▸ **What to do**:
Among the entries below, find the lines holding "target" and copy them.

Dataset entries
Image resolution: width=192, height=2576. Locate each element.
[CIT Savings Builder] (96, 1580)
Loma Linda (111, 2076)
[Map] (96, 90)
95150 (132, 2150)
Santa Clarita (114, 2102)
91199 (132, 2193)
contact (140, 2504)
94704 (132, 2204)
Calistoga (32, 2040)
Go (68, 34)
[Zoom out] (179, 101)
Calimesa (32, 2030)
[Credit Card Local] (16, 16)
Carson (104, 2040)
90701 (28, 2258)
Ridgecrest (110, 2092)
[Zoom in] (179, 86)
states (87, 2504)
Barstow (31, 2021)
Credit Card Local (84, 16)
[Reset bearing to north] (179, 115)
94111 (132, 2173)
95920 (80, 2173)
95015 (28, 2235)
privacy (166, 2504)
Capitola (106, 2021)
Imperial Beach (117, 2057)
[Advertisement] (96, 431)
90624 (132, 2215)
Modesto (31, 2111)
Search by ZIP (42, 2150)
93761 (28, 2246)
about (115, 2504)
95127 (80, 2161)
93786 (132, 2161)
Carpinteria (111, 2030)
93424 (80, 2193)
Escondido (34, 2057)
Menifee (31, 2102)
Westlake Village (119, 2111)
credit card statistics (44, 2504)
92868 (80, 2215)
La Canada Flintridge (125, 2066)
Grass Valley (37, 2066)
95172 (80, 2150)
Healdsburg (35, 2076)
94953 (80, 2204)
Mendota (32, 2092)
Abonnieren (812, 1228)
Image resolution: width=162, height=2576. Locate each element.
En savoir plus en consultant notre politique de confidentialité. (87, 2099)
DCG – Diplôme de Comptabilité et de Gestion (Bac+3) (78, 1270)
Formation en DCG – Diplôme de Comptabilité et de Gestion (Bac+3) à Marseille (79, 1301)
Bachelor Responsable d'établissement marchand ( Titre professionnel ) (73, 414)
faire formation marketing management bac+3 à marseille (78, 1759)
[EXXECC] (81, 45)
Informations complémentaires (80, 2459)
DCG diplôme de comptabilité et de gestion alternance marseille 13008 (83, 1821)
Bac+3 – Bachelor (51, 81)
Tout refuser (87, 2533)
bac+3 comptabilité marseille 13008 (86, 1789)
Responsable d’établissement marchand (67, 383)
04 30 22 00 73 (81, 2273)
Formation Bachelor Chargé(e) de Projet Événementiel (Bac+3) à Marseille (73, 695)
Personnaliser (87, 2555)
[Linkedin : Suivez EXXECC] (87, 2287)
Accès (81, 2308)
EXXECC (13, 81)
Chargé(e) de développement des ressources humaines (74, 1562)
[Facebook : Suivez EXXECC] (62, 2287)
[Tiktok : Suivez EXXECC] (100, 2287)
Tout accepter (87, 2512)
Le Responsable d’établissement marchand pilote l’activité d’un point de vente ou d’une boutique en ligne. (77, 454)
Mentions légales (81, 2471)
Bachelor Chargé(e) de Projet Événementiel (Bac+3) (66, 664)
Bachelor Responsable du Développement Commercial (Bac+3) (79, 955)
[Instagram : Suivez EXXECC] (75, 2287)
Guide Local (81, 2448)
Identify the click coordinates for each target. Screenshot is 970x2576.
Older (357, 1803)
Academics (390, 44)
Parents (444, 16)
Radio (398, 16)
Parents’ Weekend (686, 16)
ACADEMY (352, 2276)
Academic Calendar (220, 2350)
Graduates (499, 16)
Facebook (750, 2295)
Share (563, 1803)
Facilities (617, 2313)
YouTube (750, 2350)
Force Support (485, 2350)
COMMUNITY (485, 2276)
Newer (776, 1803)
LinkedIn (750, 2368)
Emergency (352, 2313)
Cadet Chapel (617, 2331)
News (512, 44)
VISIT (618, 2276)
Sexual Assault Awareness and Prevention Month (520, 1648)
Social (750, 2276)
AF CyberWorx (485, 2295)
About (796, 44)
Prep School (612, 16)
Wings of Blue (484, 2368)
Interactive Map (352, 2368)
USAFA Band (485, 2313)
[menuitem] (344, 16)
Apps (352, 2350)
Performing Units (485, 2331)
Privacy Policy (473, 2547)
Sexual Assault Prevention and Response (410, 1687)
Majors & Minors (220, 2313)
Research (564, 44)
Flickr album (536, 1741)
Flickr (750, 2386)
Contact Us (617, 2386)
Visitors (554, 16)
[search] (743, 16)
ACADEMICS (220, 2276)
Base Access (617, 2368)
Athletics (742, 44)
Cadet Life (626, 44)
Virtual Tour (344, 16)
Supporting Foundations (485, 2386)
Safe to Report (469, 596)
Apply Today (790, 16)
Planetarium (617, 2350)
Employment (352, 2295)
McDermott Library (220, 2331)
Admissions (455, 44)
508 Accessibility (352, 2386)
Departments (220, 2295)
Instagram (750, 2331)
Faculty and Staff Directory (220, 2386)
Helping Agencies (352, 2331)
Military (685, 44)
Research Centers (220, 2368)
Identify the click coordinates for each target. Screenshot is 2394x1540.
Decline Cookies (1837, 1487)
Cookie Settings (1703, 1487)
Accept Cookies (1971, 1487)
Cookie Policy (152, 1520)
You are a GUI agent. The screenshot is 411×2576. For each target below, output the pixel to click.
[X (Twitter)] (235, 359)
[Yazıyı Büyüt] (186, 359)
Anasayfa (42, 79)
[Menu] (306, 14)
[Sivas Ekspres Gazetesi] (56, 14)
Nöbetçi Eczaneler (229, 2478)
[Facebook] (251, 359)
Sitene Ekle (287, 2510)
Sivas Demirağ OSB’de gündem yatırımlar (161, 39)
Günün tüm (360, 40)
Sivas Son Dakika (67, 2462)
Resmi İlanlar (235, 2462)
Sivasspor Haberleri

▸ **Your solution**:
Identify the click coordinates for each target. Screenshot is 970x2576.
Identify the click coordinates for each target. Screenshot is 2394x1540.
You are a GUI agent. The screenshot is 411×2576. For each target below, output the pixel to click.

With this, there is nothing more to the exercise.